**Data shown**
==*==
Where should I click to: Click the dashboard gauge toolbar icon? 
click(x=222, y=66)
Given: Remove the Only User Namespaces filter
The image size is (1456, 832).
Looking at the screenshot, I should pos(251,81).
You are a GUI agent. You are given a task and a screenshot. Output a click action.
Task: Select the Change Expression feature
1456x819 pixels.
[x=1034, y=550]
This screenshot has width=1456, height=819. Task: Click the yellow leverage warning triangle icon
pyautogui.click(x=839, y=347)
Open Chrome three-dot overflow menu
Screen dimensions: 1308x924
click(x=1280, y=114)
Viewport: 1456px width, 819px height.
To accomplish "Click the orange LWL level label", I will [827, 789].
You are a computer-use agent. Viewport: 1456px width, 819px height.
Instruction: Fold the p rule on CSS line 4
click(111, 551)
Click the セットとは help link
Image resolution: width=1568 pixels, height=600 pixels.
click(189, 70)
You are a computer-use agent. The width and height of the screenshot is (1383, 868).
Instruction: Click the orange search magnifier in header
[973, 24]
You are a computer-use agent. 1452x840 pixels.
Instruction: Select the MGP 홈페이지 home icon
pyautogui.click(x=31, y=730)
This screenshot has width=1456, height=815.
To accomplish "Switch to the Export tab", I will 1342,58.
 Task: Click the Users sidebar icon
==*==
**Problem statement**
Which lines in the entries above contain "will"? Pull each of them out.

**Your response**
To accomplish "Click the orange LWL level label", I will [827, 789].
To accomplish "Switch to the Export tab", I will 1342,58.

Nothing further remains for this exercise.